If you’re counting, that’s now seven straight postseason victories the Red Sox have over the trifecta locale Angels, dating all the way back to Dave Henderson’s home run in Game 5 of the 1986 ALCS. The Angels have not beaten the Red Sox in October in the span of birth to legal drinking age.
“There’s no way the Angels can beat the Red Sox,” a scout told the New York Post’s Kevin Kernan yesterday before Josh Beckett’s big-game performance, a complete game, four-hit shutout.

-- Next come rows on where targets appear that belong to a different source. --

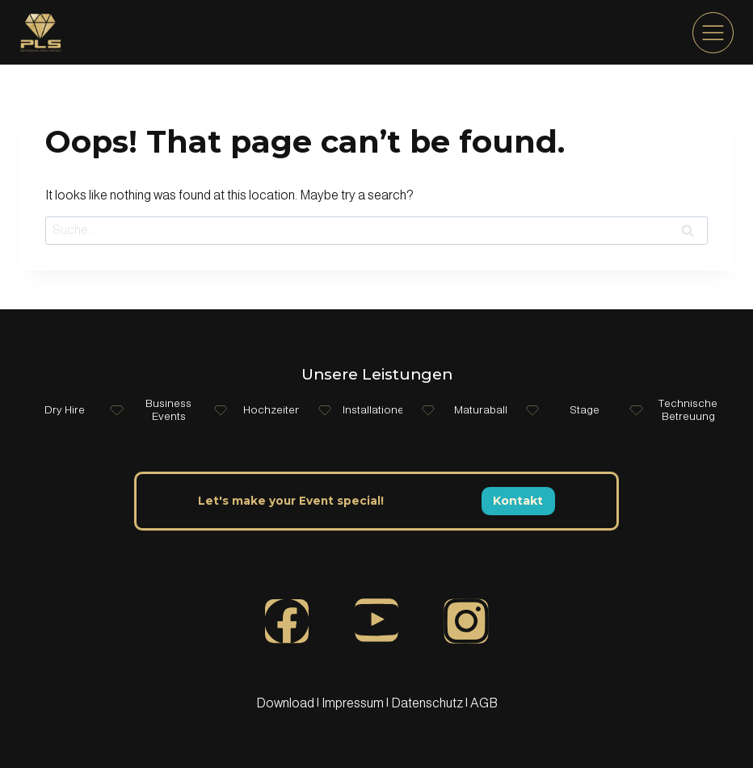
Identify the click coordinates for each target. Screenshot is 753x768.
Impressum (353, 703)
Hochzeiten (272, 410)
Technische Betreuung (688, 409)
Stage (584, 410)
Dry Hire (64, 410)
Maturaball (480, 410)
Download (286, 703)
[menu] (713, 32)
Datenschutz (428, 703)
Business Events (168, 409)
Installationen (376, 410)
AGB (484, 703)
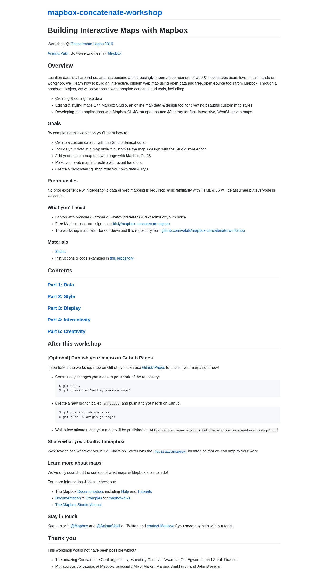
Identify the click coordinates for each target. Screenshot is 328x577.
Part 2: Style (61, 296)
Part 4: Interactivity (69, 319)
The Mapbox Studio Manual (78, 505)
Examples (94, 498)
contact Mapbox (160, 526)
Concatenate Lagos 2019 (92, 44)
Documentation (90, 492)
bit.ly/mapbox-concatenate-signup (141, 224)
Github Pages (153, 367)
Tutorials (144, 492)
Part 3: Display (64, 308)
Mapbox (114, 53)
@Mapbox (79, 526)
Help (125, 492)
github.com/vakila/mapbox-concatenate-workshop (203, 230)
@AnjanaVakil (108, 526)
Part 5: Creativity (67, 331)
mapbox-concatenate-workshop (105, 12)
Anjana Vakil (58, 53)
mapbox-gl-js (120, 498)
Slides (60, 252)
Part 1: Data (61, 284)
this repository (122, 258)
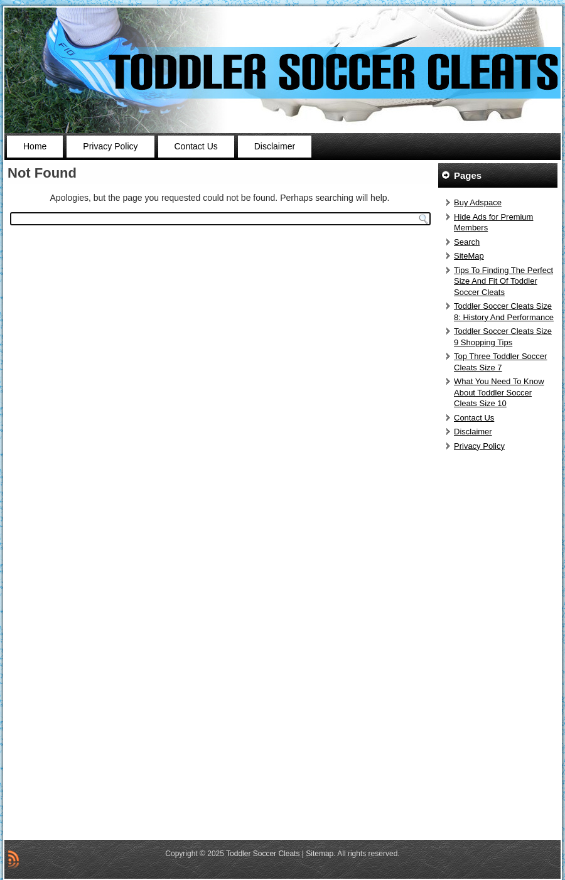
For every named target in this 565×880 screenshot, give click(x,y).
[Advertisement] (499, 646)
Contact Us (196, 146)
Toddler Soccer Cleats (262, 853)
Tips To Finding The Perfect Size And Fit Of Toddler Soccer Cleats (503, 281)
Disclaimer (274, 146)
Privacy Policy (110, 146)
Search (467, 242)
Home (34, 146)
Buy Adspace (478, 202)
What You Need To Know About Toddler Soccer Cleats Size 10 (499, 392)
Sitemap (319, 853)
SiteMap (469, 255)
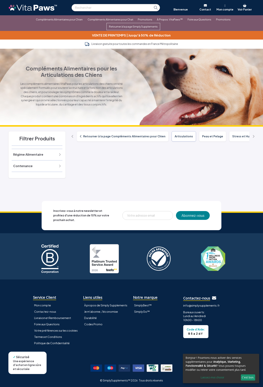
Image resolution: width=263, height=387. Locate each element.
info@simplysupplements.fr (201, 305)
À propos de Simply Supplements (105, 305)
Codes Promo (93, 324)
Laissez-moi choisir (212, 377)
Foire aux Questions (199, 19)
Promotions (145, 19)
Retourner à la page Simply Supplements (133, 26)
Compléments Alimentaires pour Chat (110, 19)
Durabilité (90, 318)
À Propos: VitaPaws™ (170, 19)
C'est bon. (248, 377)
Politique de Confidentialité (52, 343)
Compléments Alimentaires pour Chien (59, 19)
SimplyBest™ (143, 305)
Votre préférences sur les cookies (56, 330)
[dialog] (221, 368)
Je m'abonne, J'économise (101, 311)
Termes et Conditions (48, 336)
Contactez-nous (45, 311)
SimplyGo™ (142, 311)
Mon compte (42, 305)
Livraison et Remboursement (52, 318)
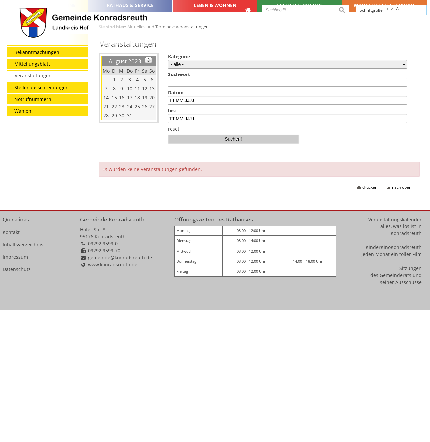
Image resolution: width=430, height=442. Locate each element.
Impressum (15, 389)
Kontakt (11, 364)
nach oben (401, 319)
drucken (369, 319)
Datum (176, 224)
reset (173, 261)
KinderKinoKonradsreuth (394, 379)
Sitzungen (410, 400)
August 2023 (125, 193)
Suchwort (179, 206)
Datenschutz (17, 401)
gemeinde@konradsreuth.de (120, 389)
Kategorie (179, 188)
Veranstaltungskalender (395, 351)
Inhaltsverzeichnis (23, 376)
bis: (172, 243)
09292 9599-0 (103, 375)
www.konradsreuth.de (112, 396)
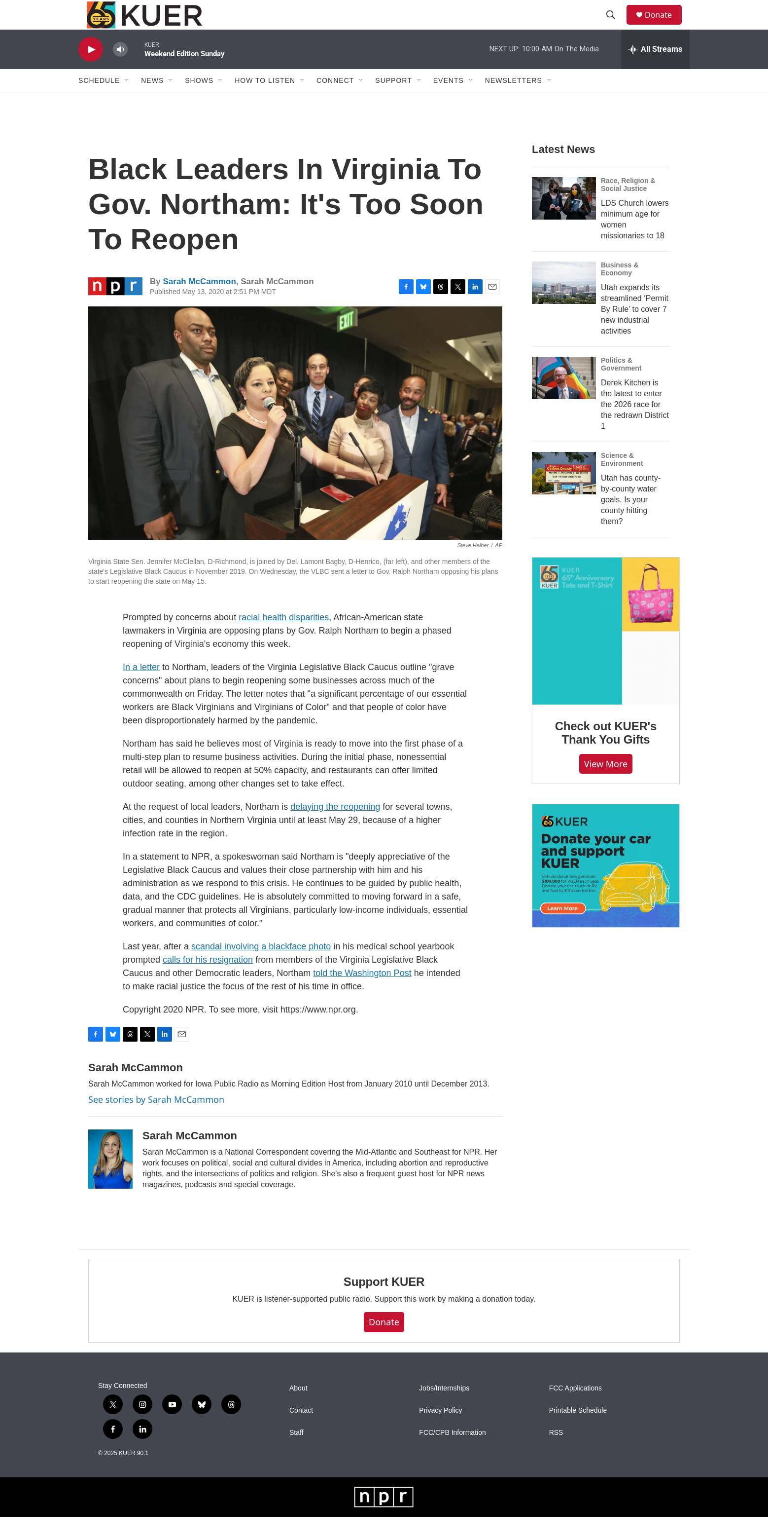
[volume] (120, 72)
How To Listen (265, 103)
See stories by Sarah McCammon (156, 1121)
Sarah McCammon (199, 303)
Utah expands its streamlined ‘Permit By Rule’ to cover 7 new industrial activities (634, 331)
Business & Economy (619, 291)
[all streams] (655, 71)
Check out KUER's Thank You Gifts (606, 755)
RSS (556, 1455)
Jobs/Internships (444, 1410)
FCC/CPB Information (452, 1455)
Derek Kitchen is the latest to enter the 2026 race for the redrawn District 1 (635, 426)
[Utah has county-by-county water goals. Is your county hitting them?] (564, 495)
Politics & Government (621, 386)
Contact (301, 1432)
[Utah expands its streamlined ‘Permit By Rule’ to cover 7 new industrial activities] (564, 305)
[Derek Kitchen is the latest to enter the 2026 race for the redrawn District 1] (564, 400)
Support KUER (384, 1304)
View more (606, 786)
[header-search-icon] (615, 26)
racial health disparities (284, 639)
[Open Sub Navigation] (127, 103)
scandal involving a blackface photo (261, 969)
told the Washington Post (362, 995)
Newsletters (513, 103)
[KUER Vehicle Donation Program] (605, 887)
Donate (664, 26)
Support (393, 103)
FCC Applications (575, 1410)
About (298, 1410)
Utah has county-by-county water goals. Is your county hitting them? (631, 522)
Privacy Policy (440, 1432)
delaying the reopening (335, 829)
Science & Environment (622, 481)
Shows (199, 103)
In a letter (141, 689)
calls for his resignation (208, 982)
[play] (91, 71)
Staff (296, 1455)
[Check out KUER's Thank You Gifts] (605, 653)
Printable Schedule (578, 1432)
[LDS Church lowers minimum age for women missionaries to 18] (564, 220)
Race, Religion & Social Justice (628, 207)
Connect (335, 103)
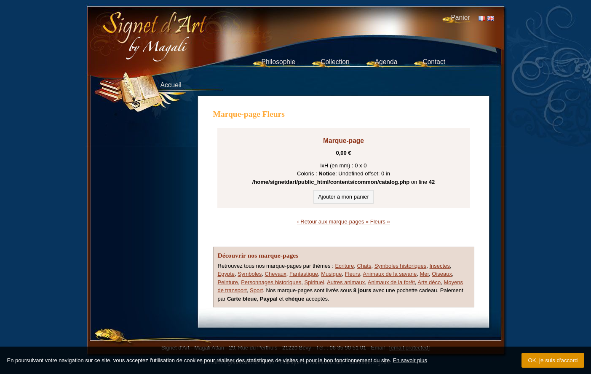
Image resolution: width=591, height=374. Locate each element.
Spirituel (314, 282)
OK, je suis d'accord (553, 360)
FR (482, 18)
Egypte (226, 274)
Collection (335, 61)
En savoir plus (410, 360)
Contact (434, 61)
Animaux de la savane (390, 274)
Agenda (386, 61)
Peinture (228, 282)
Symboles (250, 274)
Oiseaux (442, 274)
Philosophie (279, 61)
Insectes (439, 266)
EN (490, 18)
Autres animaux (346, 282)
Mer (424, 274)
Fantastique (303, 274)
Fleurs (352, 274)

Whatever would give him that idea?
The warm air enveloping Fenway certainly made it feel like a July evening, but the decorative bunting, energy, and lack of a spark from the Angels suggested October all right. This is what Los Angeles starter John Lackey wanted, the big stage, and a chance to rebound from his last performance in Boston, an ugly loss to the Red Sox in the first game of a day-night doubleheader in August.
Writes the LA Times’ Bill Plaschke:
Six weeks ago, assigned to pitch the first game of a doubleheader here against the Boston Red Sox, John Lackey whined.
He wanted the marquee second game. He wanted the Friday night lights. He wanted Josh Beckett.
“I live for moments like that,” he complained at the time.
On Wednesday, finally given that moment, it buried him.
He wanted the lights? They blinded him.
He wanted the marquee? It crushed him.
It crushed the Angels, too.
We’ve seen plenty of comebacks from a Game 1 loss in the ALDS of course, but with the Angels beset by injuries, conjunctivitis, and now faced with having to win three of the next four games in order to advance to the ALCS, it’s all sort of a tall challenge, no?
And even if they can force a Game 4, Beckett looms again.
Let’s not lose historical perspective on what Beckett did last night. It was indeed one of the most dominating performances in the annals of Red Sox postseason, but it was the first of many games tentatively scheduled on the immediate horizon. It wasn’t quite Pedro Martinez’s Game 5 relief effort at Cleveland or bloody sock material. It was Game 1. It was nasty. But it was more on par with Pedro’s Game 1 win at Cleveland in 1998, dominating, yet potentially forgettable if the rest of the cards don’t fall in the coming days.
But if that’s a preview of the next few weeks, pity everybody else.
Sports Illustrated’s Tom Verducci writes:
To understand the difficulty of what Red Sox ace Josh Beckett did Wednesday night at Fenway Park, first you have to know that his was the 124th shutout in the 104 years of postseason play. Not bad. Beckett has three of those 124 shutouts himself; only the great Christy Mathewson, with four, ever threw more. Even better.
But what you really need to know is how many times in those 124 postseason shutouts that the pitcher allowed no walks and no extra-base hits while striking out as many as eight batters.
I’ll give you the entire list here:
1. Josh Beckett, Boston, 4-0, Game 1, ALDS over Los Angeles.
If Beckett hadn’t already, last night he might have stricken the names “Hanley” and “Ramirez” straight clean out of the Boston fan vernacular.
Beckett is now 4-0 in six career postseason starts. He’s 27. Roger Clemens, the former Boston idol and fellow Texan to whom Beckett is sometimes compared, won his fourth postseason game in the 2000 ALCS with the Yankees. He was 38. It was Clemens’ sixth career trip to the playoffs. This is Beckett’s second.
As if the Angels didn’t have their hands full already in this series, even if they can somehow win the next two games, they still have to face that again, which makes it realistic to propose that if Daisuke Matsuzaka or Curt Schilling can win one of the next two, it’s all over.
It’s safe to predict that not every Game 1 winner Wednesday — Colorado, Boston, and Arizona — has a clear path to the next round, but in a five-game series it certainly makes things easier. Mix in the fact that the Angels are banged up, have been knocked off their game a bit, and have to play another day here in Boston, and it magnifies that challenge even more.
Make that 14-23 for the Angels at Fenway Park since 2000. It is their house of horrors, their den of destruction, their cavern of shame in the hall of dismay.
And the postseason losing streak to Boston is at seven. And, most likely, counting.